Reproduce only the lines of the material below that start at the line containing "You are a GUI agent. The screenshot is 1532×2408." and stop at the line containing "29 (100, 1033)". Keep both end lines.

INFORMATION GIVEN:
BEGIN

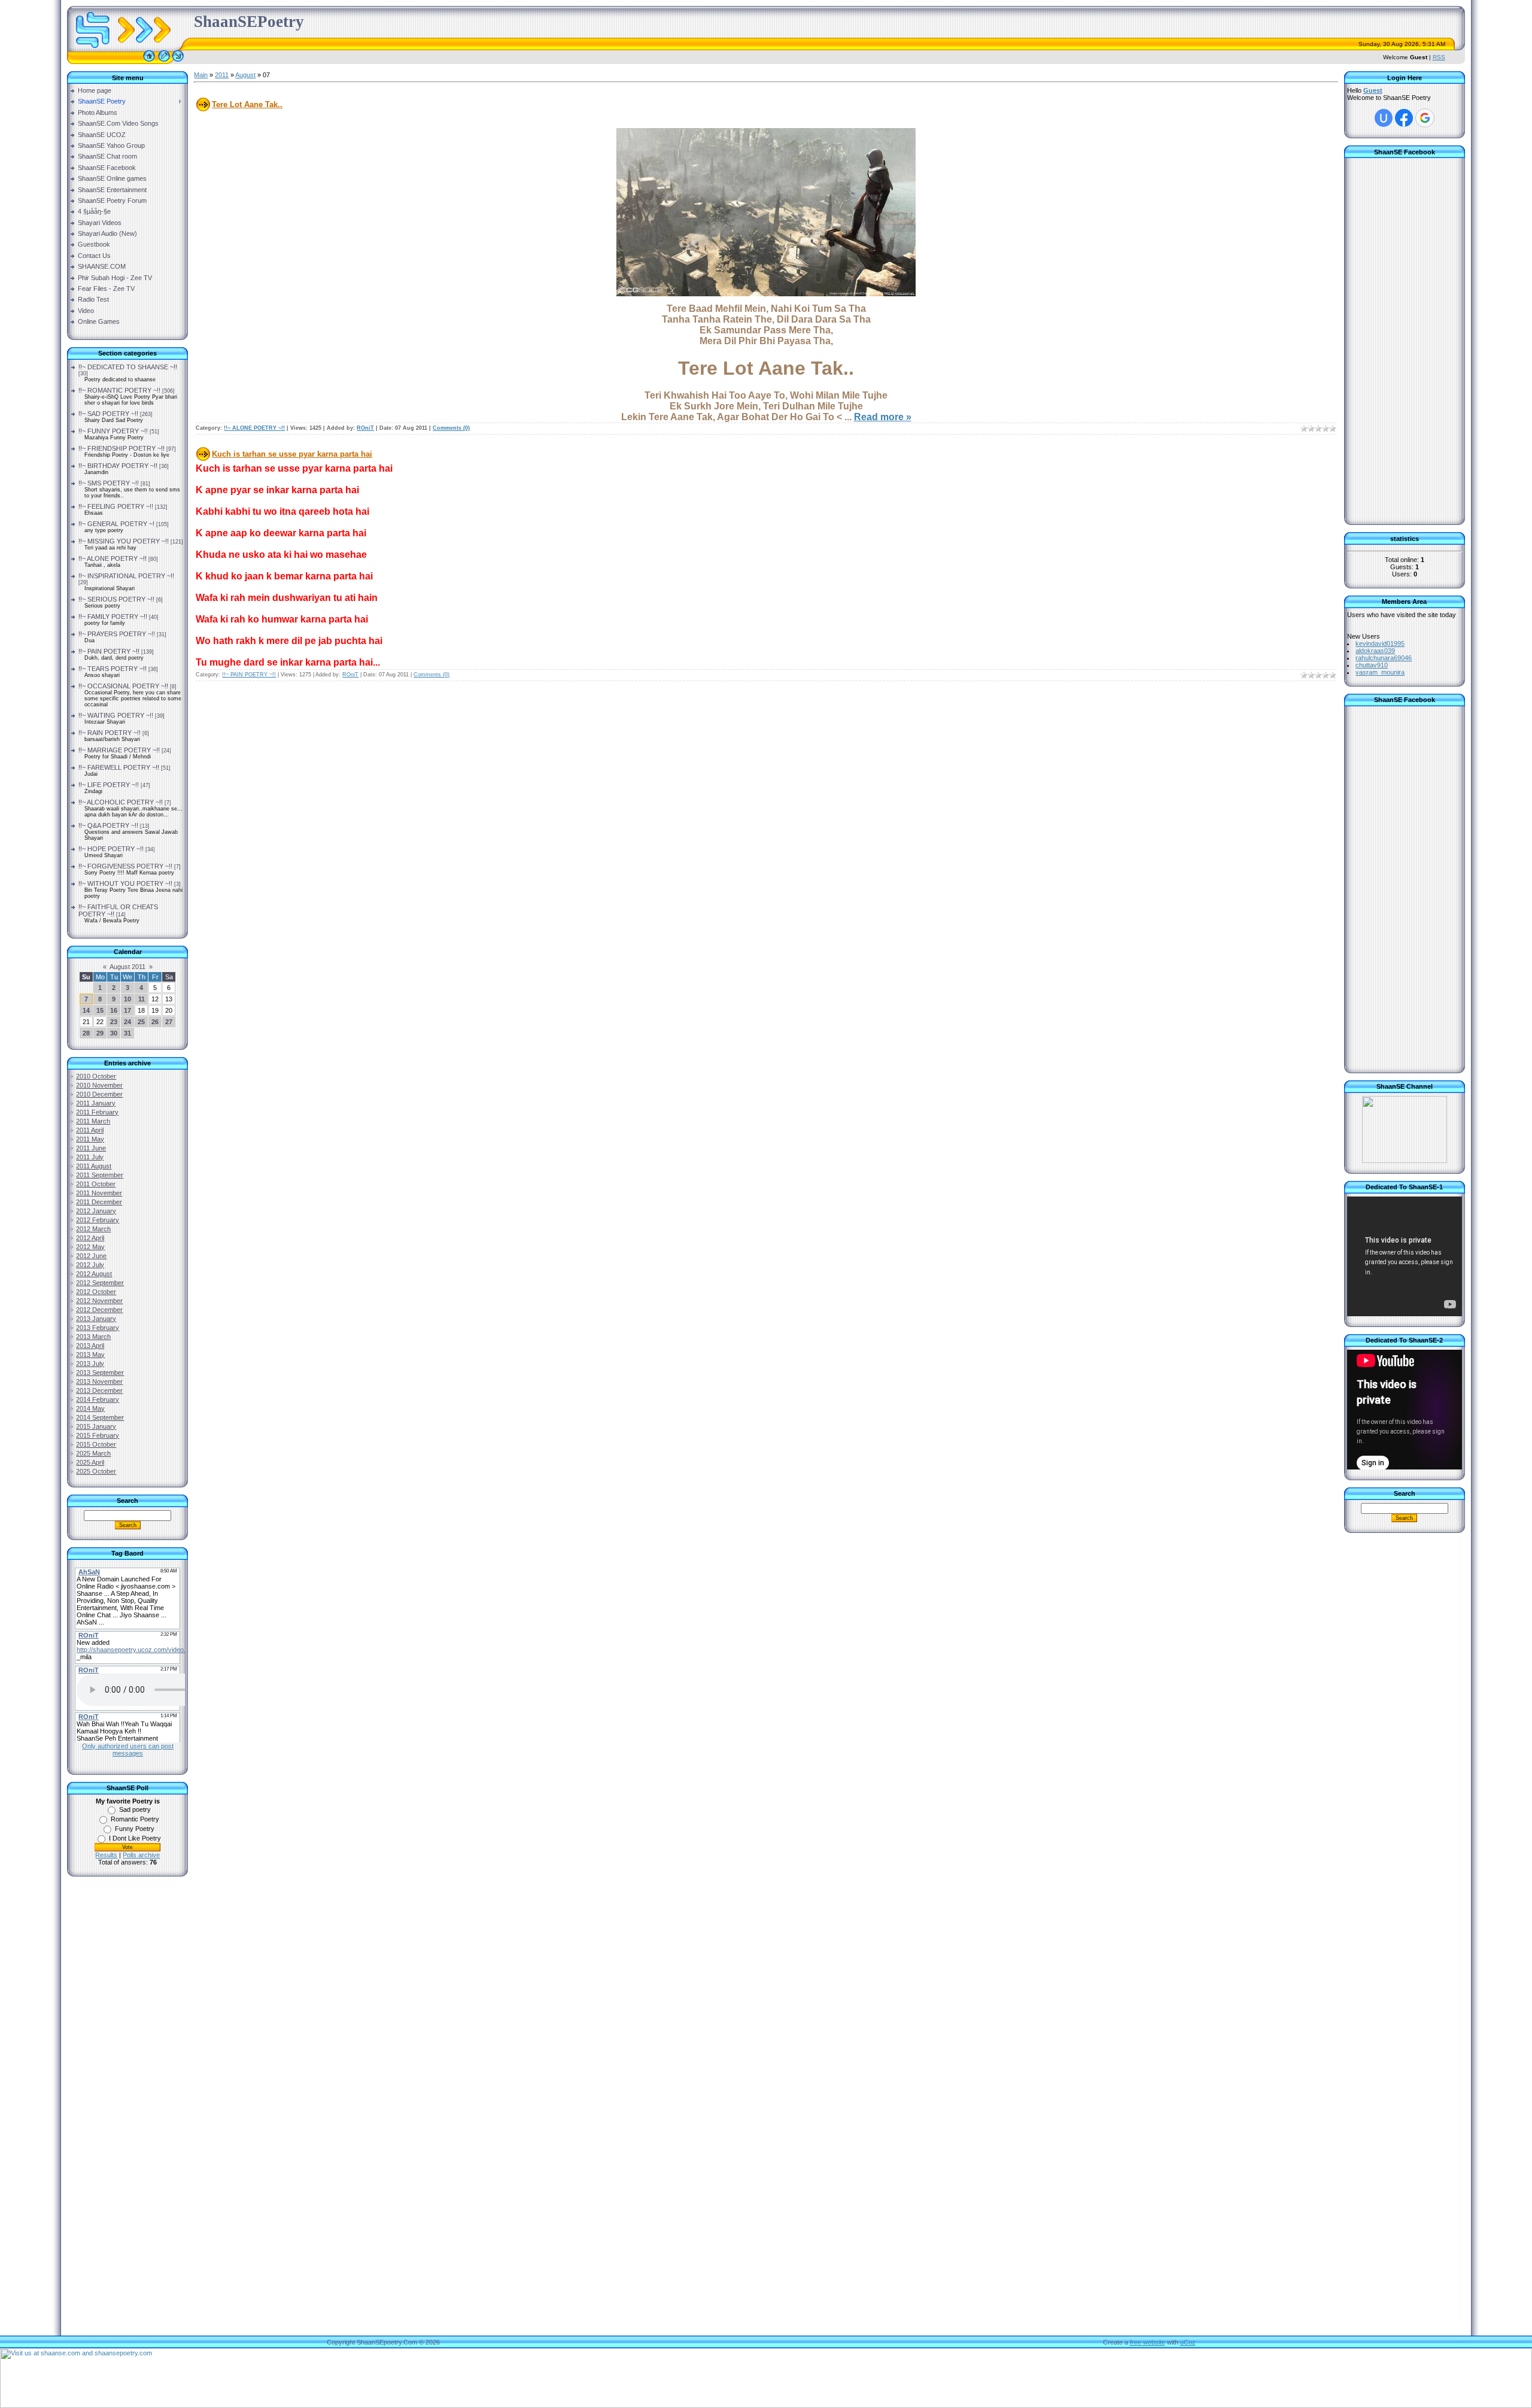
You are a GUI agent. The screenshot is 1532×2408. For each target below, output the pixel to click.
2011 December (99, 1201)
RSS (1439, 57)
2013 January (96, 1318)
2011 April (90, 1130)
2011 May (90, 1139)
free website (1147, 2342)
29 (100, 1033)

END
BEGIN

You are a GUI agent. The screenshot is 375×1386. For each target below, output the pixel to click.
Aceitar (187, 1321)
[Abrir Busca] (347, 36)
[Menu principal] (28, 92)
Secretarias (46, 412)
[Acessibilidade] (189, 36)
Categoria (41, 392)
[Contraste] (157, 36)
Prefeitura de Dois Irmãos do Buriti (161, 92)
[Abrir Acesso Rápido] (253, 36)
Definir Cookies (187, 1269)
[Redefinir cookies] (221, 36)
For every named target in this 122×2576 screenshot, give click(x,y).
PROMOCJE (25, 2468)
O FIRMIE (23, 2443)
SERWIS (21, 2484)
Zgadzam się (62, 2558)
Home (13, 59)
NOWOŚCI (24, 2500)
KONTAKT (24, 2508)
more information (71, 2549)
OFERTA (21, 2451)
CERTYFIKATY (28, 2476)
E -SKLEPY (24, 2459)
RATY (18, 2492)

END
BEGIN

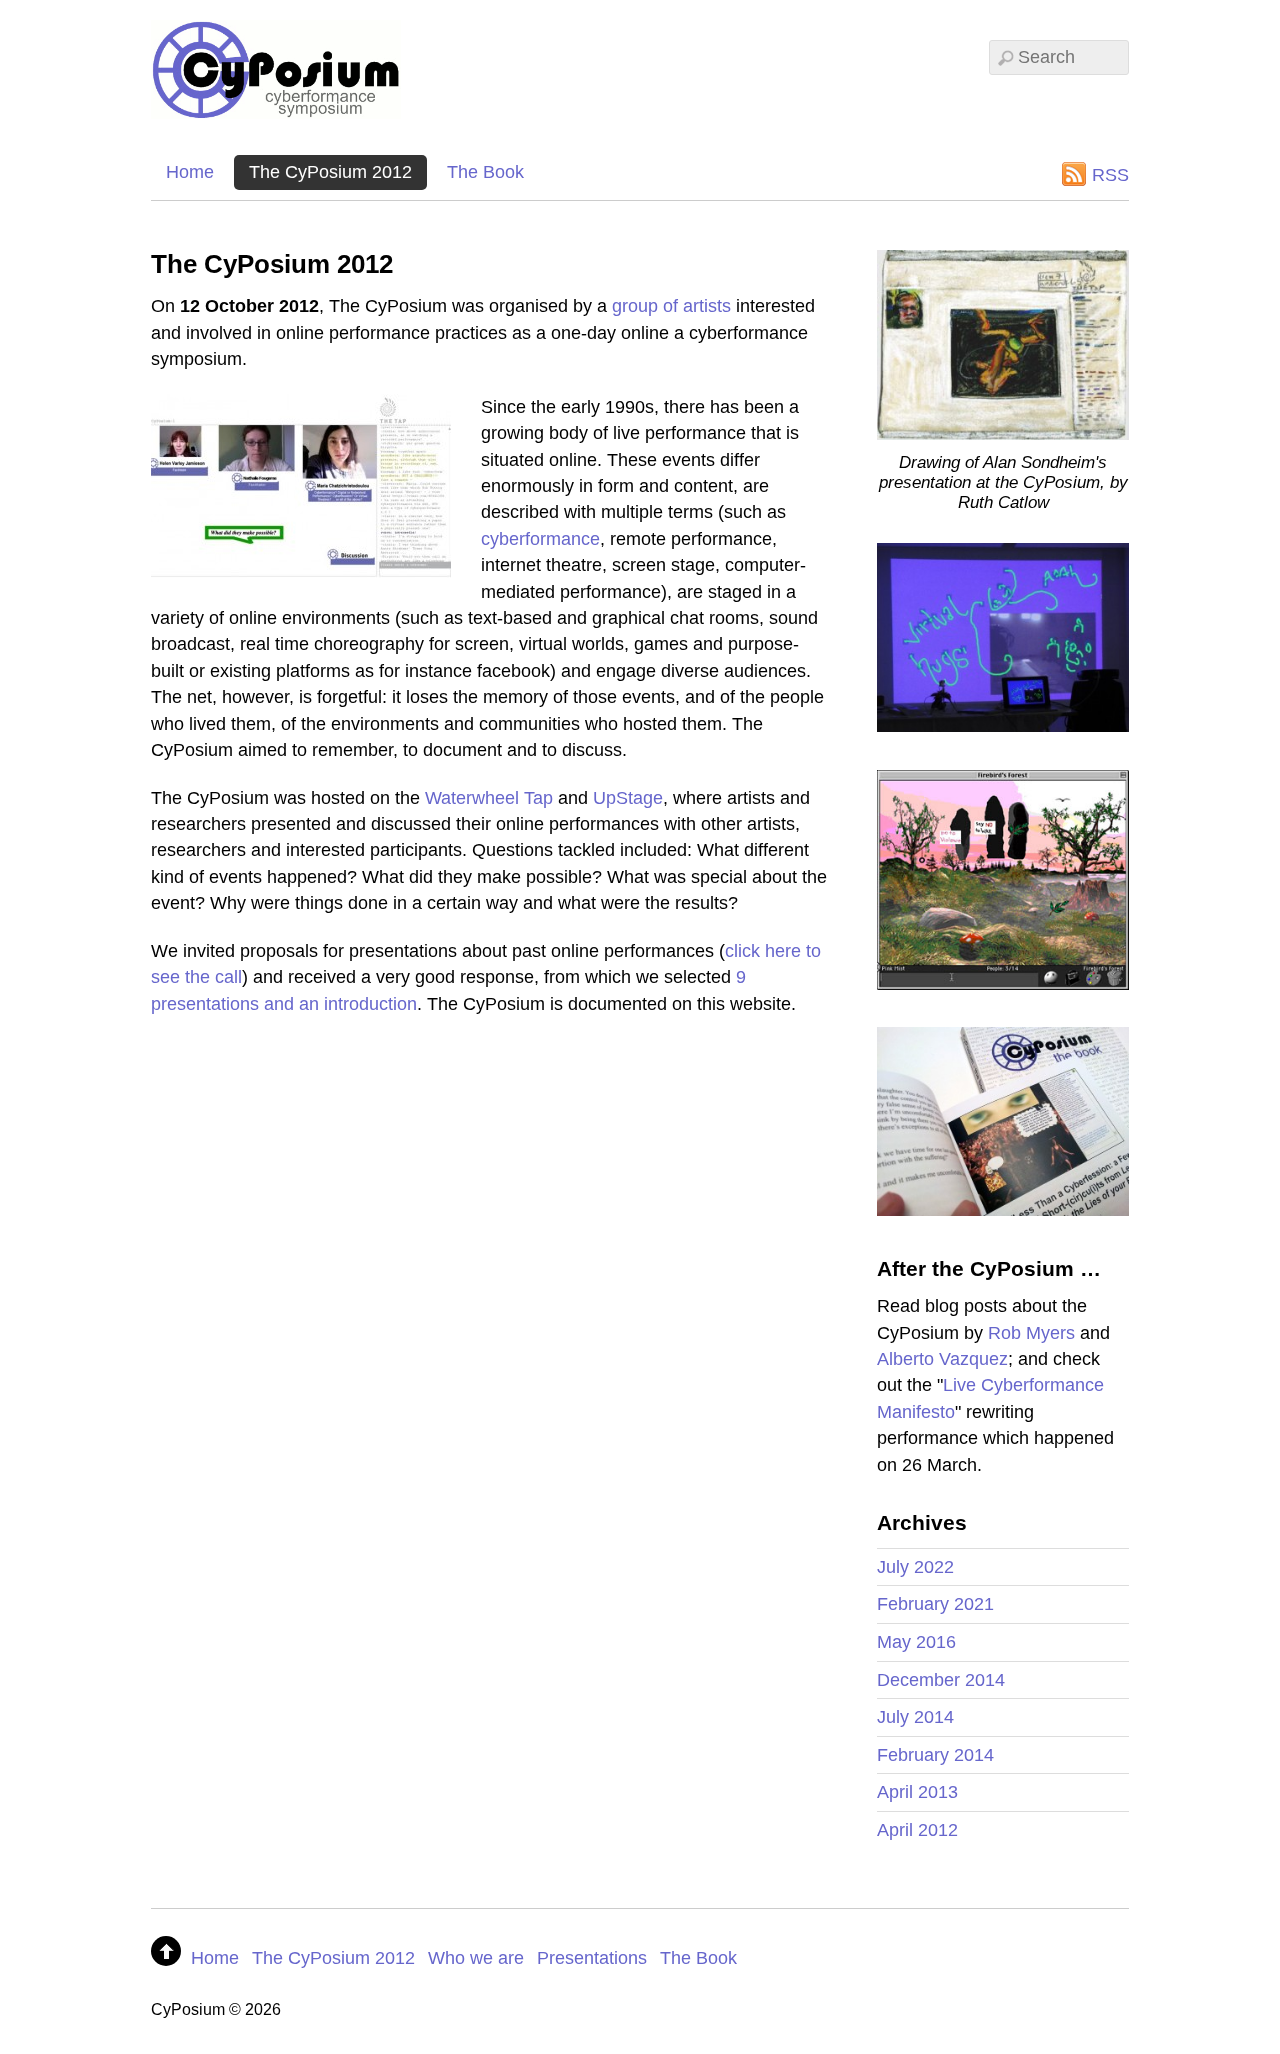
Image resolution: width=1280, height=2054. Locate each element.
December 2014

END

OUTPUT FOR THIS TASK:
You are a GUI agent. The screenshot is 1532×2408. For each target below, output the pixel to click.
2011 December (99, 1201)
RSS (1439, 57)
2013 January (96, 1318)
2011 April (90, 1130)
2011 May (90, 1139)
free website (1147, 2342)
29 (100, 1033)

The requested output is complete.